---------- The data

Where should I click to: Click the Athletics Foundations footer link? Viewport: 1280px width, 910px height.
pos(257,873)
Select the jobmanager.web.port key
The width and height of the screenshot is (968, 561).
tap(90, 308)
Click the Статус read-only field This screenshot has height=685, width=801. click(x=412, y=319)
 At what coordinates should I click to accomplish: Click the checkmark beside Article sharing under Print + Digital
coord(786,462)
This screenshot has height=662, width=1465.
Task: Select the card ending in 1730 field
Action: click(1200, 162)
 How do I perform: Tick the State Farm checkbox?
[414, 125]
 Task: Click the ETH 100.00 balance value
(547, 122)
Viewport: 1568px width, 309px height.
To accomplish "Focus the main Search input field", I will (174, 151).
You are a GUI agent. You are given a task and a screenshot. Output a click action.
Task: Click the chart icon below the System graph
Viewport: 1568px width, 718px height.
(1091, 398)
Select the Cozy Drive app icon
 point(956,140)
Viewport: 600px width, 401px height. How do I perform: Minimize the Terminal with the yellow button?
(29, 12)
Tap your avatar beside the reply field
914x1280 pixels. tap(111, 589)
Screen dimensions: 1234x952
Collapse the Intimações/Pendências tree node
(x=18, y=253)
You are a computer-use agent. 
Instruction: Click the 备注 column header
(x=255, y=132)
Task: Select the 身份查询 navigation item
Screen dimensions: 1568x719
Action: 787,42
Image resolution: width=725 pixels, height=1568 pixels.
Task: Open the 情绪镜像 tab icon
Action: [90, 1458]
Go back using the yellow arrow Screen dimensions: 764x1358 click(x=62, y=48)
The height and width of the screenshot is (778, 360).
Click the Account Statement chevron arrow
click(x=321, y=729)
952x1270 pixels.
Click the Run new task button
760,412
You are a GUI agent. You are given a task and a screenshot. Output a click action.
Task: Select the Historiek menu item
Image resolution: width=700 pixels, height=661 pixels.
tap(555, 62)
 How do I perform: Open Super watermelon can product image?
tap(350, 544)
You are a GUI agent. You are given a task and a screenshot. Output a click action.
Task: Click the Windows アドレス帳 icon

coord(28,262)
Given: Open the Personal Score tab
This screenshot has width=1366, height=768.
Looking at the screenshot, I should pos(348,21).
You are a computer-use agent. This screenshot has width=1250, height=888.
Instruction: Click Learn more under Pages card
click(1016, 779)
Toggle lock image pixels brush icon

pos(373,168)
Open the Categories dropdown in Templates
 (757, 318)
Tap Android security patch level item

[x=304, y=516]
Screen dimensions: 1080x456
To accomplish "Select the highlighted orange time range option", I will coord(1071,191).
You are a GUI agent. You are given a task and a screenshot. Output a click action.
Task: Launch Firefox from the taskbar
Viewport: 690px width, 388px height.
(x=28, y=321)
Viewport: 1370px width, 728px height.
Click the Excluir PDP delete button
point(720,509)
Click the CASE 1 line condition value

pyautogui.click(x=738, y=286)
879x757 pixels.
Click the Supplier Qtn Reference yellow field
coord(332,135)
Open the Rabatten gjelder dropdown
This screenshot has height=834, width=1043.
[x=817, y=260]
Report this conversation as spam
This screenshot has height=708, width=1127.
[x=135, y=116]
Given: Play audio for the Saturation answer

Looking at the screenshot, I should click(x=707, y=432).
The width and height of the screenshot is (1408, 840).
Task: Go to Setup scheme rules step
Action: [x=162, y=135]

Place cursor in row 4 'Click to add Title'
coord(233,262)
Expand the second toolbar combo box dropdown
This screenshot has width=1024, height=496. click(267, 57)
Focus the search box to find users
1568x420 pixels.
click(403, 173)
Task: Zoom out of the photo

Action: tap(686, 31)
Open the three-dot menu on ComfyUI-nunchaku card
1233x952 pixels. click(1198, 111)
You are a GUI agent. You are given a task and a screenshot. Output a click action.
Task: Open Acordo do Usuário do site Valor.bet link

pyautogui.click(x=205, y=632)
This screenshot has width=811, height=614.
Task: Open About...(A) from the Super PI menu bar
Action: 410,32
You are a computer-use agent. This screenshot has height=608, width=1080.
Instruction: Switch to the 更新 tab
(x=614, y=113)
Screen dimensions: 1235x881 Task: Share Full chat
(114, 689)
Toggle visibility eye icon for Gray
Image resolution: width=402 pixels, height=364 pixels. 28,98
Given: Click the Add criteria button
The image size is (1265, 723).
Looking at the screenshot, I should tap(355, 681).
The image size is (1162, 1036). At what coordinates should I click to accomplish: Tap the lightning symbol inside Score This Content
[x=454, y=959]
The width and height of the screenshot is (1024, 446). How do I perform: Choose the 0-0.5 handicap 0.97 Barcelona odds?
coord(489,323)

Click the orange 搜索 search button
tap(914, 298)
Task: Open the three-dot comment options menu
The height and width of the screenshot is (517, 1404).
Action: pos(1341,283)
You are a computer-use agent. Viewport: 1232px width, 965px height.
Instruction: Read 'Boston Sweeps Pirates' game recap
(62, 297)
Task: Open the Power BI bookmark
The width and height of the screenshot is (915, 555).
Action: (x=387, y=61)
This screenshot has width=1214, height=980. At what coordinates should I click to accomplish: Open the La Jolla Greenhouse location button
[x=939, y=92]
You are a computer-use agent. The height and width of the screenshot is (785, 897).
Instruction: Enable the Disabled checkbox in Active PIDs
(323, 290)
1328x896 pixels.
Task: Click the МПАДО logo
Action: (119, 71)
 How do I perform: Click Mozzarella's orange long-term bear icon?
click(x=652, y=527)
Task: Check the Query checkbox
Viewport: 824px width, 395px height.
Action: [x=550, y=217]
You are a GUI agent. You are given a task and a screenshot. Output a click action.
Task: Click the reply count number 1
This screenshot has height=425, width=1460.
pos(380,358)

--------------------

## Task description:
The response must contain exactly the lines from the one with "Instruction: Switch to the 更新 tab" through the last line of the material above, both ends included, and no others.

## Reply:
Instruction: Switch to the 更新 tab
(x=614, y=113)
Screen dimensions: 1235x881 Task: Share Full chat
(114, 689)
Toggle visibility eye icon for Gray
Image resolution: width=402 pixels, height=364 pixels. 28,98
Given: Click the Add criteria button
The image size is (1265, 723).
Looking at the screenshot, I should tap(355, 681).
The image size is (1162, 1036). At what coordinates should I click to accomplish: Tap the lightning symbol inside Score This Content
[x=454, y=959]
The width and height of the screenshot is (1024, 446). How do I perform: Choose the 0-0.5 handicap 0.97 Barcelona odds?
coord(489,323)

Click the orange 搜索 search button
tap(914, 298)
Task: Open the three-dot comment options menu
The height and width of the screenshot is (517, 1404).
Action: pos(1341,283)
You are a computer-use agent. Viewport: 1232px width, 965px height.
Instruction: Read 'Boston Sweeps Pirates' game recap
(62, 297)
Task: Open the Power BI bookmark
The width and height of the screenshot is (915, 555).
Action: (x=387, y=61)
This screenshot has width=1214, height=980. At what coordinates should I click to accomplish: Open the La Jolla Greenhouse location button
[x=939, y=92]
You are a computer-use agent. The height and width of the screenshot is (785, 897).
Instruction: Enable the Disabled checkbox in Active PIDs
(323, 290)
1328x896 pixels.
Task: Click the МПАДО logo
Action: (119, 71)
 How do I perform: Click Mozzarella's orange long-term bear icon?
click(x=652, y=527)
Task: Check the Query checkbox
Viewport: 824px width, 395px height.
Action: [x=550, y=217]
You are a GUI agent. You are given a task and a screenshot. Output a click action.
Task: Click the reply count number 1
This screenshot has height=425, width=1460.
pos(380,358)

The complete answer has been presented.